Además de ser una herramienta básica en la comunicación, la palabra, sí, la palabra, eso con lo que hablamos a diario, contiene otros atributos que nos trascienden y con los que la humanidad ha escrito buena parte de su historia, aunque con el trajinar estos atributos parecen haberse ido diluyendo o haber ido pasando a un plano que ya no es reconocido por las mayorías
“Es una persona de palabra”, decían de alguien con una cuantía admirable, que hacía lo que decía, que merecía la confianza y el respeto de los demás, alguien que sabía claramente lo que arriesgaba al dar su palabra en garantía, porque “la palabra” implicaba atributos morales y casi religiosos, era un asunto de honor.
Se daba la palabra en garantía, no un Rolex con incrustaciones, no una casa de dos pisos, no un carro cero kilómetros. No. La persona daba su palabra y con eso bastaba, porque cumplirle al otro y a sí mismo se daba por descontado.

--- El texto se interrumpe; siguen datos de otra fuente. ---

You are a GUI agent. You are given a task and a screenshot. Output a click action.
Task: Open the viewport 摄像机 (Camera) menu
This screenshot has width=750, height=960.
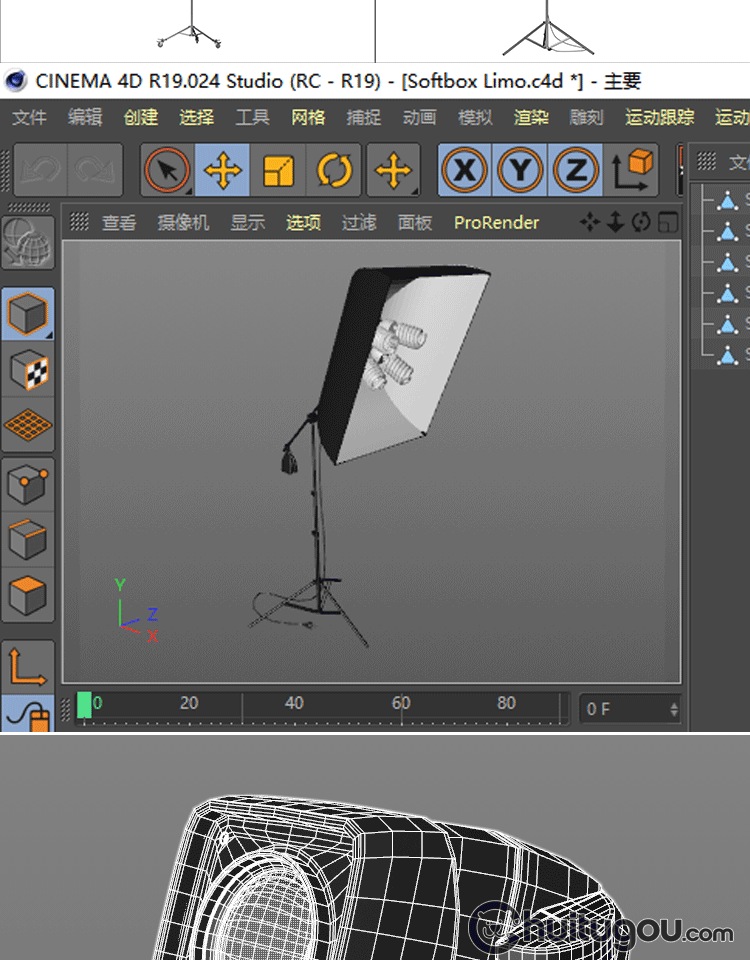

Pero hoy, ahora, en este instante, ¿de qué sirve la palabra de alguien? ¿Qué significa que poco a poco la sociedad se haya ido llenando de personas sin palabra o, peor aún, de gente a la que no le inquieta que este cambio haya ocurrido?
Se suman décadas y décadas de ofrecimientos políticos que jamás se concretan, de una clerecía que igual condena o absuelve a pesar de sus desatinos y de su decadencia, de mercaderes que han abusado del costo de oportunidad, de seres inescrupulosos con “discursos” oportunistas, de egos tan recrecidos que acaban con el otro con tal de aumentarlos un poco más, de maleantes vestidos de etiqueta y de vidas que se consumen sin que absolutamente nadie repare en ellas. Décadas y décadas de incubación, de desconsuelo, de anemia moral. En fin, décadas enteras de desnutrición de los valores, de gestar y gestar a gente sin palabra.
¿Y esto a alguien realmente le importa?